College City is a former town in Lawrence County, Arkansas, United States. The population was 455 at the 2010 census. It is the site of Williams Baptist College, a four-year liberal arts college. The town merged with nearby Walnut Ridge effective January 1, 2017.

==Geography==
College City is located at (36.125778, -90.940107).

According to the United States Census Bureau, the town had a total area of 1.13 sqkm, all land.

No state maintained highways run through the town.

==Demographics==

As of the census of 2000, there were 269 people, 68 households, and 45 families residing in the town. The population density was 230.8 /km2. There were 77 housing units at an average density of 66.1 /km2. The racial makeup of the town was 93.68% White, 4.46% Black or African American, 0.74% Native American, 0.37% Asian, and 0.74% from two or more races. 0.37% of the population were Hispanic or Latino of any race.

There were 68 households, out of which 29.4% had children under the age of 18 living with them, 54.4% were married couples living together, 11.8% had a female householder with no husband present, and 32.4% were non-families. 26.5% of all households were made up of individuals, and 8.8% had someone living alone who was 65 years of age or older.
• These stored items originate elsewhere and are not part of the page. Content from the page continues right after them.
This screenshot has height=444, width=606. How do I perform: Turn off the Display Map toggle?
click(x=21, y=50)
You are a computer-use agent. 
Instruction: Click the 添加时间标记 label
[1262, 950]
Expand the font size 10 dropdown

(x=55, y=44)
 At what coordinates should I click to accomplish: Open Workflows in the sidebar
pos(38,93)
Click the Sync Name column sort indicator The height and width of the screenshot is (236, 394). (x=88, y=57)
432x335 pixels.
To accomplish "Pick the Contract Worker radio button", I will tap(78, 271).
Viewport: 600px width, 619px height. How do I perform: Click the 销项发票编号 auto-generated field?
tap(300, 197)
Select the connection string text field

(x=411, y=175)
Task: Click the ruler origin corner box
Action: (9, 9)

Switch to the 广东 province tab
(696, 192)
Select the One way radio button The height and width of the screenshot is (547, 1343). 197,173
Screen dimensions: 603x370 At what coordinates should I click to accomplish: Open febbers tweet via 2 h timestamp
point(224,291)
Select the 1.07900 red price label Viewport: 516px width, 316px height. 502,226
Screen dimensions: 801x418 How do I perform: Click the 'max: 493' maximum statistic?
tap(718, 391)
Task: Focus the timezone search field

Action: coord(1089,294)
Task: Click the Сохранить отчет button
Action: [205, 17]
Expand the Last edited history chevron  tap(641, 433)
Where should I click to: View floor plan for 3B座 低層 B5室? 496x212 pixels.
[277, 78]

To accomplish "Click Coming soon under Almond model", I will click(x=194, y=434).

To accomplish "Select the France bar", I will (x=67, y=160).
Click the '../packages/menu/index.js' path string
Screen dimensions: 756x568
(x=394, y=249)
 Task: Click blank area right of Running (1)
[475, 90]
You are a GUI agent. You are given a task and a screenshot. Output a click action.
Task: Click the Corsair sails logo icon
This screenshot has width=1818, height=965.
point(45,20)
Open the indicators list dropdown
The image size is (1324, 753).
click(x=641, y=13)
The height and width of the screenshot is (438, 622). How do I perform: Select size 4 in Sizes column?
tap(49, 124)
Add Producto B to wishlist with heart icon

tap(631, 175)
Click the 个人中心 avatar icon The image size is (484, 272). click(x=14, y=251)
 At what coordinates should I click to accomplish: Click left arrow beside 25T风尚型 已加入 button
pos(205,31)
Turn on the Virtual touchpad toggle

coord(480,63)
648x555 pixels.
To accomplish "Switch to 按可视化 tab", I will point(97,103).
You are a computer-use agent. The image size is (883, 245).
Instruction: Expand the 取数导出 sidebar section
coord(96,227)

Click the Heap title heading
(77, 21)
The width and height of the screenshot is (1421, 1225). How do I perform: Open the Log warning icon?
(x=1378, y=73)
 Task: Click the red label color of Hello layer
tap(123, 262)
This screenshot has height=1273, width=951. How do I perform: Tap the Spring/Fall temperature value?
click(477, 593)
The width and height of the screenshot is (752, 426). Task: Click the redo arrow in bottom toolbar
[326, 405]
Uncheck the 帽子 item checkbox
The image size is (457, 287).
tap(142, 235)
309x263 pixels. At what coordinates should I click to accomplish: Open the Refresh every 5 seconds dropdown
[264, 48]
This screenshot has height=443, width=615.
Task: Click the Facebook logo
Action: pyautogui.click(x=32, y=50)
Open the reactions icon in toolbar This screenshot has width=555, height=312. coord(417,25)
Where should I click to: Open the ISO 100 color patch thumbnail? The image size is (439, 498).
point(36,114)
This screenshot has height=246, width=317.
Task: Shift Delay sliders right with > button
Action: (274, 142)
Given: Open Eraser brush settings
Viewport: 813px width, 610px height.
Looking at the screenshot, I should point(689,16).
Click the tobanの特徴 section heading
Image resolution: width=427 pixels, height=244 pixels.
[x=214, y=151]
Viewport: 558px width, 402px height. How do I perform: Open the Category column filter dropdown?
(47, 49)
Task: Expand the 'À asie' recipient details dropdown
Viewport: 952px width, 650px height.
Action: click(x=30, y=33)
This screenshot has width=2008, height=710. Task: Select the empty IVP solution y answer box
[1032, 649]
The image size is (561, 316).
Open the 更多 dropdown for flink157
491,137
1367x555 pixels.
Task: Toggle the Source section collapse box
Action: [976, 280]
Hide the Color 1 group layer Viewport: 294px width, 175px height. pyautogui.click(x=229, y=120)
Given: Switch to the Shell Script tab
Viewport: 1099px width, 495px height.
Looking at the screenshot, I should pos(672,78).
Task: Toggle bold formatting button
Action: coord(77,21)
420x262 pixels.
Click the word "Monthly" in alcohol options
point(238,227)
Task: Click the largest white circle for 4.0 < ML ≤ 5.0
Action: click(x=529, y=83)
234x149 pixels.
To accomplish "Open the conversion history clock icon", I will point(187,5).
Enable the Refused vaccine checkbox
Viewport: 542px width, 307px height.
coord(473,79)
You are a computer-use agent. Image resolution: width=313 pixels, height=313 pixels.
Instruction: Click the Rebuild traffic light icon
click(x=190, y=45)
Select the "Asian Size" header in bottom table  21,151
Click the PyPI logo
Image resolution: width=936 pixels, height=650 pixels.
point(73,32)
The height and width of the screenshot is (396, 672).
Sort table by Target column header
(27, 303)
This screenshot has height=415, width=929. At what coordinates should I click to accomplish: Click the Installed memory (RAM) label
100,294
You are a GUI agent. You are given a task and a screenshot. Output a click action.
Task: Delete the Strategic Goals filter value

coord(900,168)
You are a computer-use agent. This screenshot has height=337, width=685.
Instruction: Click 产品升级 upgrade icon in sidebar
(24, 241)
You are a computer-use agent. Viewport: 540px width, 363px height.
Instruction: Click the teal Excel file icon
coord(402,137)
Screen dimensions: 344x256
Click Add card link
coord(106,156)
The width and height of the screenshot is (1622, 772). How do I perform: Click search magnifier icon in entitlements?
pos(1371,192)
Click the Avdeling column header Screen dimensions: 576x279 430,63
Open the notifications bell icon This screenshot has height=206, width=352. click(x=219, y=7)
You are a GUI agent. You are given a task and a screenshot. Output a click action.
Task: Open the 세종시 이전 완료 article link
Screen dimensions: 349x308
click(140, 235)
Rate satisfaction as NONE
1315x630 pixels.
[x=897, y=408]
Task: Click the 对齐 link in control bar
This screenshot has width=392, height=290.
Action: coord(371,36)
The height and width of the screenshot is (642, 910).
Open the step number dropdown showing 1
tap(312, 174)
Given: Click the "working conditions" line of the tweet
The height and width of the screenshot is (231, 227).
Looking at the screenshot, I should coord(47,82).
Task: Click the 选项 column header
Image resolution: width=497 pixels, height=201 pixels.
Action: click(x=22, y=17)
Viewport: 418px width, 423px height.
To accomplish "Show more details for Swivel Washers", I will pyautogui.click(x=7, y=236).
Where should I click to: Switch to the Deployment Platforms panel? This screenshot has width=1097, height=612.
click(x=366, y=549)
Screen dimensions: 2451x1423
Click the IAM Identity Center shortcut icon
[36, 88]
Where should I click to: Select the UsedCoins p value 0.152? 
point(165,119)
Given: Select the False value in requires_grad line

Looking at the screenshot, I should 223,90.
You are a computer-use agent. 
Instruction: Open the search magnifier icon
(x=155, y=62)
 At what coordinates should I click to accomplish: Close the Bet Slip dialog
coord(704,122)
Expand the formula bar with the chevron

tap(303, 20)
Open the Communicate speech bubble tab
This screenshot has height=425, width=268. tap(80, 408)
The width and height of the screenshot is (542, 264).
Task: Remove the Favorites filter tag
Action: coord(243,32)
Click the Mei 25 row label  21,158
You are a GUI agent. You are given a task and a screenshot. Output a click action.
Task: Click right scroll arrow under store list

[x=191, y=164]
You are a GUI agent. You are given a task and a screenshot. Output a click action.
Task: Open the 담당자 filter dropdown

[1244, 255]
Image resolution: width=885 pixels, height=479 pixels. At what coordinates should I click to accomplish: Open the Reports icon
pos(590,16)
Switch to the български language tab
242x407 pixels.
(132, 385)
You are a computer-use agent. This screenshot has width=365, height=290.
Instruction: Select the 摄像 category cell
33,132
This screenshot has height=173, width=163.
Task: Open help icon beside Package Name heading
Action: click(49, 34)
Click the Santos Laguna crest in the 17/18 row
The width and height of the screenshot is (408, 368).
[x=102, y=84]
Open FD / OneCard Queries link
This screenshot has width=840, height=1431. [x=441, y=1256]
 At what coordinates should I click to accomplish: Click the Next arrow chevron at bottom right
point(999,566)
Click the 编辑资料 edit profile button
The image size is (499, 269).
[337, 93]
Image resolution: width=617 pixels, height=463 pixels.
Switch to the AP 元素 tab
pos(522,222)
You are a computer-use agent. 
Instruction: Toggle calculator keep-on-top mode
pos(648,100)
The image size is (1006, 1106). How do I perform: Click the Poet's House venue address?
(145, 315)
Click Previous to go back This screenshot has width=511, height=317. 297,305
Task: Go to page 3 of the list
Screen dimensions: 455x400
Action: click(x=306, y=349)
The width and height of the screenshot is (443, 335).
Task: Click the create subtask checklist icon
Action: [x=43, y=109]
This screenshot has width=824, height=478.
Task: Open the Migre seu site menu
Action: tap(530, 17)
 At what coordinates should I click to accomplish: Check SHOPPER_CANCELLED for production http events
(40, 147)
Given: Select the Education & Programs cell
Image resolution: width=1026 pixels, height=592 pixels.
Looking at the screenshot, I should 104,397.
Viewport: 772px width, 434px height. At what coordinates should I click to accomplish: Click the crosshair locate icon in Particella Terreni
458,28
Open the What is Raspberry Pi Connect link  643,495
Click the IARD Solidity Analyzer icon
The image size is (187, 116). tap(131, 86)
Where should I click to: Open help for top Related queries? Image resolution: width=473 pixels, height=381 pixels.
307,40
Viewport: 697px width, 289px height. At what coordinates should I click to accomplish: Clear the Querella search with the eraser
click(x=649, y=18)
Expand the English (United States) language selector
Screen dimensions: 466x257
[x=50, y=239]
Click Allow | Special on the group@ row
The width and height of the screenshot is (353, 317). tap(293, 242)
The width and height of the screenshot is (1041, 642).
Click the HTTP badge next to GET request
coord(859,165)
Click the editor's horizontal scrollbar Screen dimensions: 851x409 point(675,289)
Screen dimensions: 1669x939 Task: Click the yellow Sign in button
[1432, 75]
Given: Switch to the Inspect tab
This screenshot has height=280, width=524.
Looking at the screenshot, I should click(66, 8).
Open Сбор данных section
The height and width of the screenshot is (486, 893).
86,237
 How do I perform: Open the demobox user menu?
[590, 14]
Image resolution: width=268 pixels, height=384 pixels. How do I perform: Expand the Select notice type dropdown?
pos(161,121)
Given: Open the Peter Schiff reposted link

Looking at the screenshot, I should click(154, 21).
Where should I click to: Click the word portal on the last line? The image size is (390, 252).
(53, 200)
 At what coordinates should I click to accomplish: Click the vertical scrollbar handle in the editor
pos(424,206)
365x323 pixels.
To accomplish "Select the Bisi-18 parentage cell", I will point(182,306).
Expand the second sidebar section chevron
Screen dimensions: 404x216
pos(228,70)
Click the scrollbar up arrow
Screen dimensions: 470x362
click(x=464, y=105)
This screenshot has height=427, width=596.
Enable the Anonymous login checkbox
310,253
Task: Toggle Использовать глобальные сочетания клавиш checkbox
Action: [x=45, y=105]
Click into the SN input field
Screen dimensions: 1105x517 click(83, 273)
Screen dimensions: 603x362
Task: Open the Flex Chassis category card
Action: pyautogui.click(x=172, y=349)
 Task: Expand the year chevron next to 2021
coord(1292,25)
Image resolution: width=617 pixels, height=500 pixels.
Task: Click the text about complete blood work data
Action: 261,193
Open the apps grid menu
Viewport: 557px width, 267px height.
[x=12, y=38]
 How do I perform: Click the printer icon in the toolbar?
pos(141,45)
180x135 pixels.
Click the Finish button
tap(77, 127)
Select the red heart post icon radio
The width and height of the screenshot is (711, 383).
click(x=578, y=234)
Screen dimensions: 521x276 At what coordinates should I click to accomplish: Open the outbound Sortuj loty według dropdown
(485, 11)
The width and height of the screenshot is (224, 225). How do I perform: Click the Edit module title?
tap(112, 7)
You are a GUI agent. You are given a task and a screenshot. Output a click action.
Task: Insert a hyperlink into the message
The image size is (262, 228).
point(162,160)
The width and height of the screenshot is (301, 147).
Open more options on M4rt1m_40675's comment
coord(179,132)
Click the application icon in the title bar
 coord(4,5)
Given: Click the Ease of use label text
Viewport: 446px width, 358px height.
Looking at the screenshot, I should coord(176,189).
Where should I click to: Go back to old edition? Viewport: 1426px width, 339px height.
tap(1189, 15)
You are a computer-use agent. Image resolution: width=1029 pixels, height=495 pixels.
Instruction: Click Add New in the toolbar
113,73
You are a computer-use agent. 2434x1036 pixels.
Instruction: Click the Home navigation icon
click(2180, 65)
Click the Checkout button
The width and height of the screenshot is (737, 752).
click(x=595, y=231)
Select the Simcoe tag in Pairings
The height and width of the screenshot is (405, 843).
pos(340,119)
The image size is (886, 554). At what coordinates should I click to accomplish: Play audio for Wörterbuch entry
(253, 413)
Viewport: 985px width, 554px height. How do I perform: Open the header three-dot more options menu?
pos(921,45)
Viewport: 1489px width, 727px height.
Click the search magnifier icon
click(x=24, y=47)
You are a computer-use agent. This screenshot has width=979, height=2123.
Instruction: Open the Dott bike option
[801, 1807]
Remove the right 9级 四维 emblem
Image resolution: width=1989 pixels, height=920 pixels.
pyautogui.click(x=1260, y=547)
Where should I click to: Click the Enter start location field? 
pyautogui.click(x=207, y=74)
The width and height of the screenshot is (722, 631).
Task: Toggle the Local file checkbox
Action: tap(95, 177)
The average household size was 2.26 and the average family size was 2.78.

In the town the population was spread out, with 13.0% under the age of 18, 51.7% from 18 to 24, 20.4% from 25 to 44, 11.5% from 45 to 64, and 3.3% who were 65 years of age or older. The median age was 22 years. For every 100 females, there were 192.4 males. For every 100 females age 18 and over, there were 196.2 males.

The median income for a household in the town was $27,500, and the median income for a family was $36,875. Males had a median income of $18,542 versus $26,429 for females. The per capita income for the town was $8,837. About 4.4% of families and 10.9% of the population were below the poverty line, including none of those under the age of 18 and 45.5% of those 65 or over.

Historical population
| Census | Pop. | Note | %± |
| 1960 | 358 |  | — |
| 1970 | 645 |  | 80.2% |
| 1980 | 432 |  | −33.0% |
| 1990 | 339 |  | −21.5% |
| 2000 | 269 |  | −20.6% |
| 2010 | 455 |  | 69.1% |
| 2018 (est.) | 453 |  | −0.4% |
U.S. Decennial Census

==Climate==
The climate in this area is characterized by hot, humid summers and generally mild to cool winters. According to the Köppen Climate Classification system, College City has a humid subtropical climate, abbreviated "Cfa" on climate maps.

==Education==
The former College City is within the Lawrence County School District, and is served by Walnut Ridge Elementary School and Walnut Ridge High School.